American racing driver (1904–1995)

Louis Meyer (July 21, 1904 – October 7, 1995) was an American racing driver who was the first three-time winner of the Indianapolis 500. He is generally regarded as one of the finest racers of his generation. Meyer is perhaps best known as the driver who started the tradition of drinking milk after winning the Indianapolis 500.

== Early life and career ==

Meyer was born in Yonkers, New York on July 21, 1904, the son of French immigrants. Meyer was raised in Los Angeles, where he began automobile racing at various California tracks.
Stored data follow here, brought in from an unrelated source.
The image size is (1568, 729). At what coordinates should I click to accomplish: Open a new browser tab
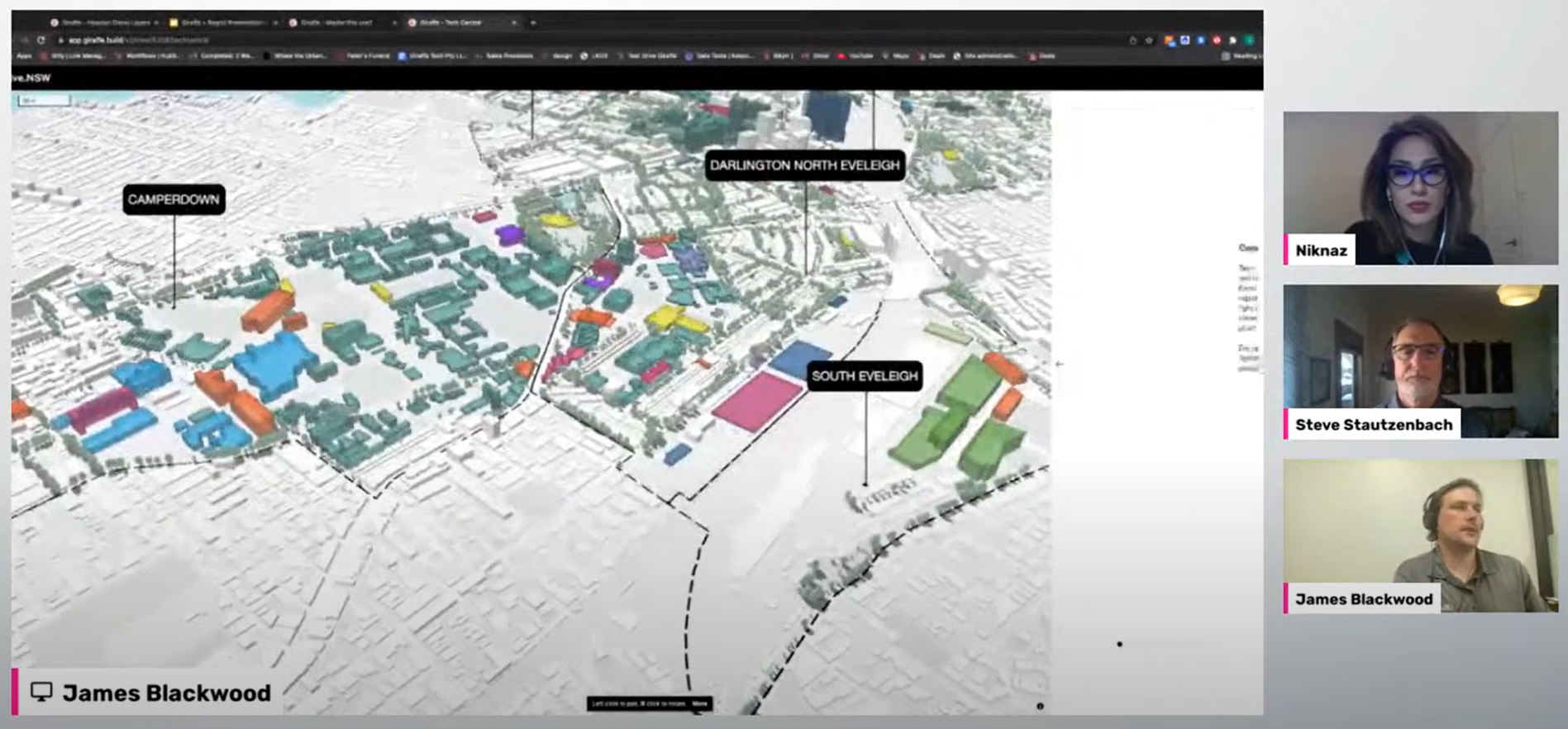[533, 22]
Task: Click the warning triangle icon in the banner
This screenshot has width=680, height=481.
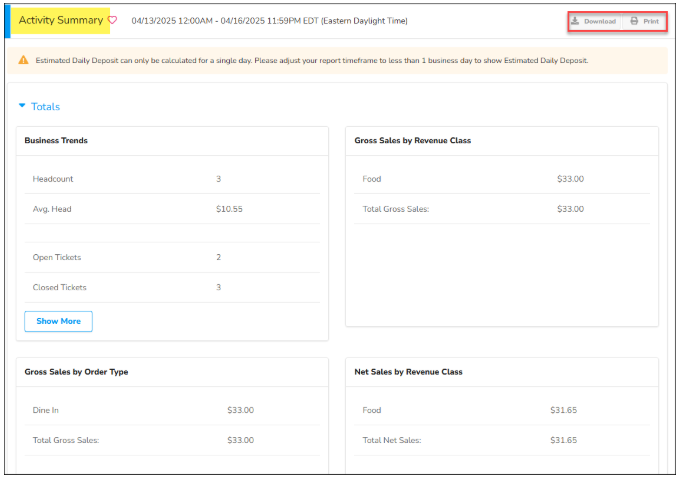Action: pos(23,60)
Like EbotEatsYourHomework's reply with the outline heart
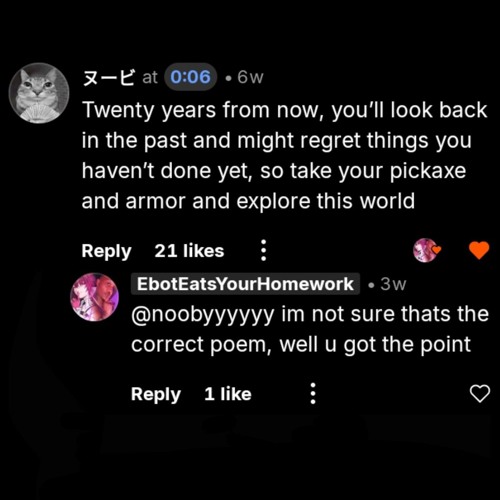Viewport: 500px width, 500px height. coord(480,393)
Early in his career, Meyer helped prepare the Miller driven by Frank Elliott in 1926, destroking the engine to bring it within the 91+1/2 cid displacement limit permitted by the rules. Meyer went with the car when it was sold in 1927 to Fred Holliday (of Holliday Steel Company) as the Jynx Special (a morbidly ironic name, since Jimmy Murphy had been killed in it in 1924). He would be mechanic for Wilbur Shaw in the Indianapolis 500 that year. Meyer also served as co-driver, taking the car from seventh place up to sixth.

== Driving career ==

In 1928, Phil Shafer's intended Miller entry went up for sale, and Alden Sampson bought the car for Meyer. Meyer passed the rookie test, qualified thirteenth, and took the lead on Lap 181; he won by a margin of 25 seconds, at an average speed of 99.5 mph. The same year, Meyer won a 200 mi event at the 1+1/2 mi board track at Altoona, Pennsylvania, at an average speed of 117.02 mph, in a Stutz-Miller. He earned consistent points finishes to make him AAA's National Champion. He would claim the title again in 1929 and 1933.

At the 1929 Indianapolis 500, Ray Keech beat Meyer, only to be killed at Altoona two weeks later, the season's second 200 mi event there, which Meyer won, averaging 110 mph.

Meyer managed only fourth place at the 1930 Indianapolis 500, and the Great Depression curtailed racing. That, plus the closure of many board tracks as unsafe, led Meyer to concentrate more on dirt track racing.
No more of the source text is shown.